• Фрагмент документа:

"""

Подсказка нашлась в 2007 году в исследовании, когда пациентов с этим недугом просили тянуться к предметам с разной скоростью. Эти эксперименты показали, что они способны двигаться так же быстро, как и здоровые люди, но просто подсознательно не хотят этого делать. Учёные предположили, что дофамин-продуцирующие нейроны, которые соединяют две части мозга – чёрную субстанцию и стриатум – предопределяют нашу мотивацию к движению. Если дофамин истощается, то люди «идут к цели» менее энергично. Отсюда и неторопливость. Позже эксперименты на мышах, которые основывались на современных технологиях регистрации высокого или низкого уровня дофамина, эту идею подтвердили.
Фокус на поведение
Существует множество других примеров, где поведение становится во главу угла. Изучая то, как совы в процессе охоты прислушиваются к жертве, нейрофизиологи обнаружили, как их мозг и позже – мозг млекопитающих – локализует звук. Наблюдая за тем, как мартышки зовут друг друга, Газанфар больше узнал о правилах, регулирующих «поворот» в человеческой беседе. Кроме этого, и летучие мыши, и морские слизни, и рыбы-скаты могут рассказать о том, как работает мозг, очень много благодаря своим собственным особенным специальным навыкам.

"""

Воспроизведите без изменений часть фрагмента о дофамине и изучении поведения: начните с места, где стоят слова "Подсказка нашлась в", и остановитесь после слов "эту идею подтвердили.".

• Исходные материалы:

"""

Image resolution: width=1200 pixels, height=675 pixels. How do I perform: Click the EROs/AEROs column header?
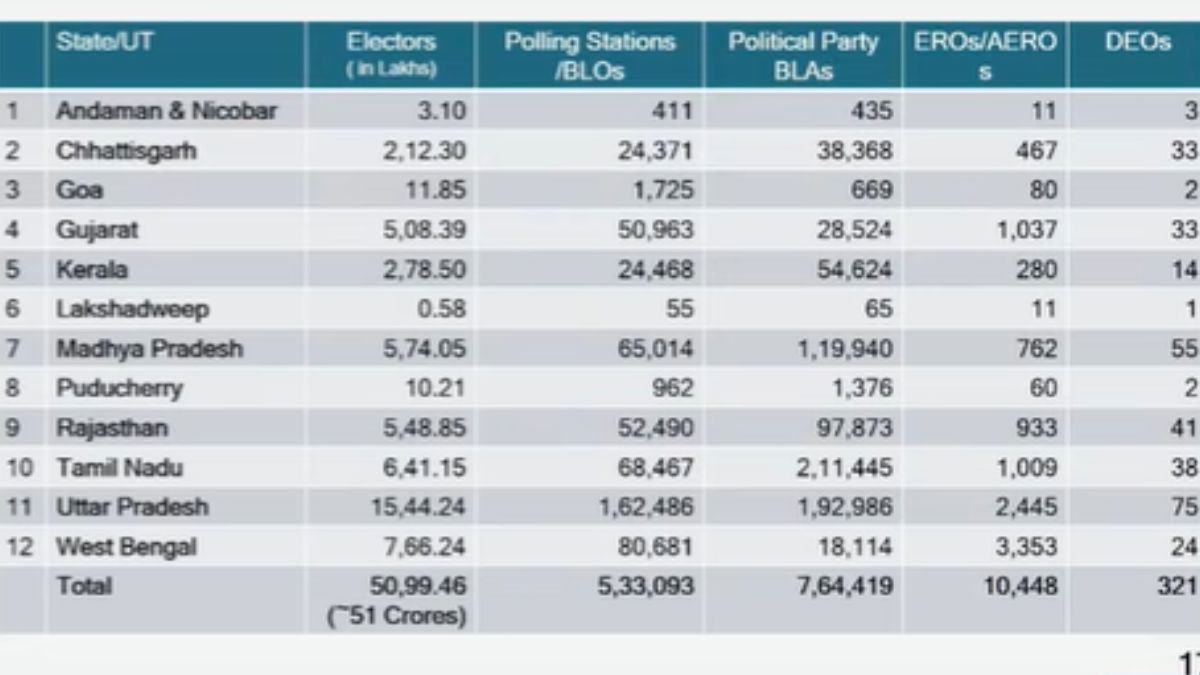tap(984, 55)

"""

• Выполненное задание:
Подсказка нашлась в 2007 году в исследовании, когда пациентов с этим недугом просили тянуться к предметам с разной скоростью. Эти эксперименты показали, что они способны двигаться так же быстро, как и здоровые люди, но просто подсознательно не хотят этого делать. Учёные предположили, что дофамин-продуцирующие нейроны, которые соединяют две части мозга – чёрную субстанцию и стриатум – предопределяют нашу мотивацию к движению. Если дофамин истощается, то люди «идут к цели» менее энергично. Отсюда и неторопливость. Позже эксперименты на мышах, которые основывались на современных технологиях регистрации высокого или низкого уровня дофамина, эту идею подтвердили.